There are running themes as it relates to what our youth need in order to thrive. In every sense of the word, being a teenager and young adult can be…hard. There is negative peer pressure, positive peer pressure, visible physical changes, not so visible changes, wanted and unwanted attention, changing features, strict parents, flexible parents…you get the drift. In addition to this transitory physical, mental, social, and emotional period, our youth are tasked with figuring out who they are, what they want, and what it will take for them to get there. Though a whirlwind time period to be in, our youth have the capacity to navigate this period of their lives successfully, with the tools used in positive youth development.
How often have we heard a rebellious or as some may say, a wayward, “wutless,” “druggy,” street/block, promiscuous, etc. youth say that their parent(s) supported them too much, showed up to support their extra-curricular/club activities too much, affirmed them too much, positively reinforced their behavior and performance too much, cared and loved them too much…we’d be hard pressed to find one that got all of the above and more and was not successful in their own rite.

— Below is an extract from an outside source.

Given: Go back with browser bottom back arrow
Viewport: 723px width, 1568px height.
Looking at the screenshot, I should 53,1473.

Having worked in education for over 10 years now, through the lens of youth development, I can unreservedly say that youth development, as a theory and as a practice, works. There are a number of things I know to be true as it relates to the “teacher’s pet” youth, the “gang-affiliated” youth, the youth that is “going with the flow,” the “indifferent” youth, the “rebellious” youth, the “teenage pregnancy or fatherhood” youth, the “anti-social” youth, the “nerdy youth, and every youth in between. For a youth to really thrive, they NEED us as parents, aunties, uncles, etc. to do, at minimum, the following:
- Validation- recognize, affirm, acknowledge, and CELEBRATE them, especially when they are doing what’s right. If you do so, and focus on what they’re doing right, as opposed to the opposite (harping on what they aren’t doing), overtime I guarantee you’ll see more of the behavior that is emphasized, affirmed, and recognized. Positive affirmation, in moderation, works.

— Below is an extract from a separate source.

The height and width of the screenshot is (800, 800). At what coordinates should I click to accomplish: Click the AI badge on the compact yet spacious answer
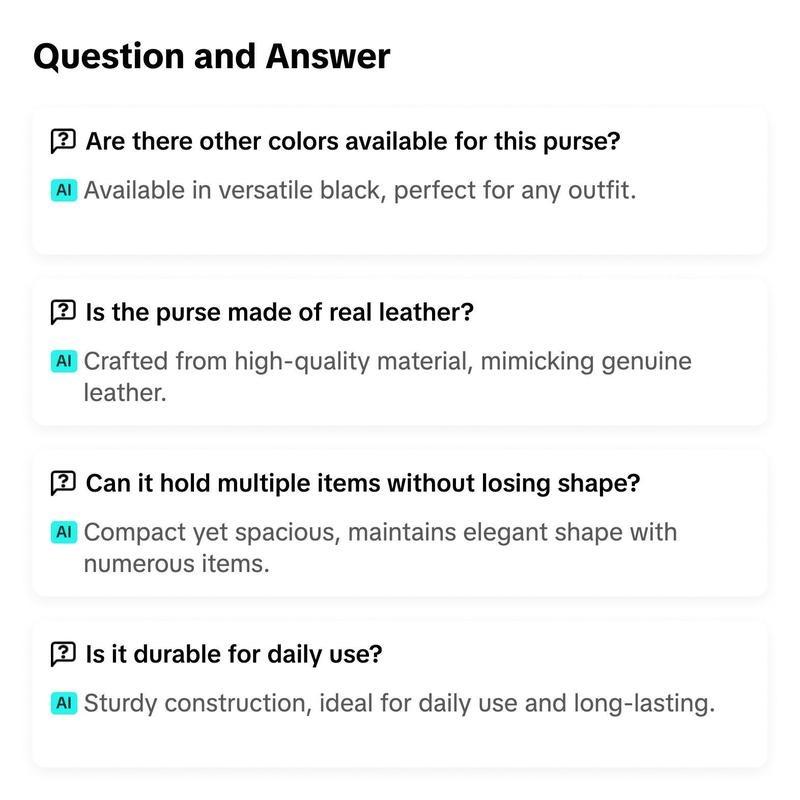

- A sense of belonging- our youth HAVE to know that you accept them as they are, that you care about and are concerned about them and their well-being, not only through your actions…you have to say it AND show it through your words- what you say and how you say it matters. Our youth NEED (though some of them may not admit it) to feel like they belong. They need to feel like they won’t go unnoticed. They need to feel like they belong as much as they need food, clothing, and shelter- yes, it is one of their basic needs. If you don’t show them that they belong through your actions and words, they WILL seek out that sense of belonging elsewhere (men, women, gangs, the street, drugs, etc).

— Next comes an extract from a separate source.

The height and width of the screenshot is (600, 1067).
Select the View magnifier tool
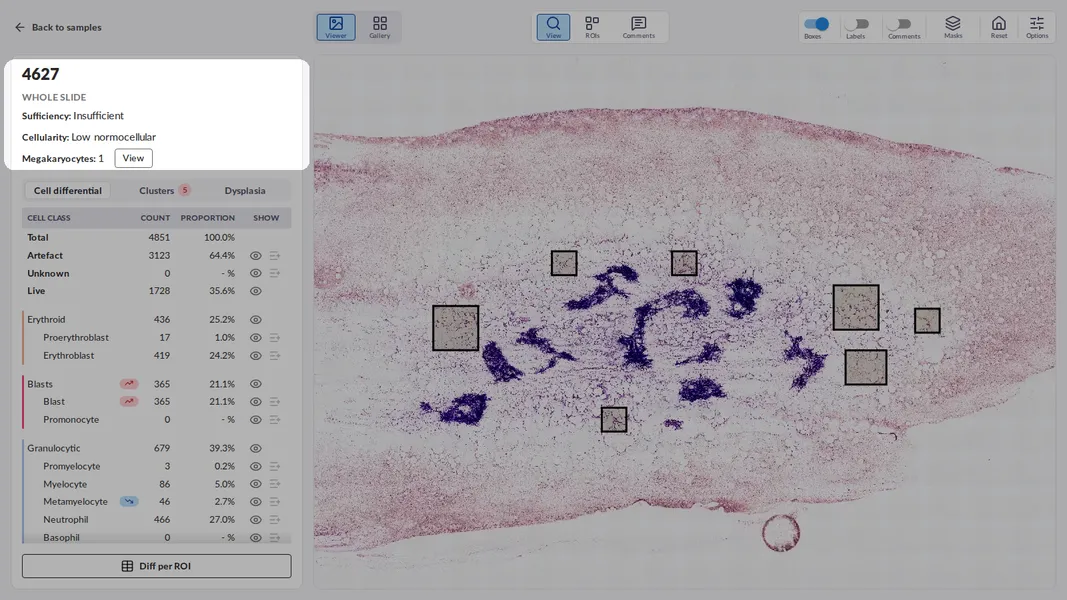pos(553,27)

- Safety and structure- it does not equate to being super-strict. Instead, it comes with clear expectations, boundaries (and sharing why- “bc I said so” does not suffice)…with a bit of freedom and flexibility to boot (More about the “freedom” part and how you can leverage it as a parent is forthcoming…swing by our page to learn more about what giving our youth a bit of freedom entails and why it is necessary, to ensure positive youth development. Hint- choice and voice…)
Any other areas you would suggest/highlight?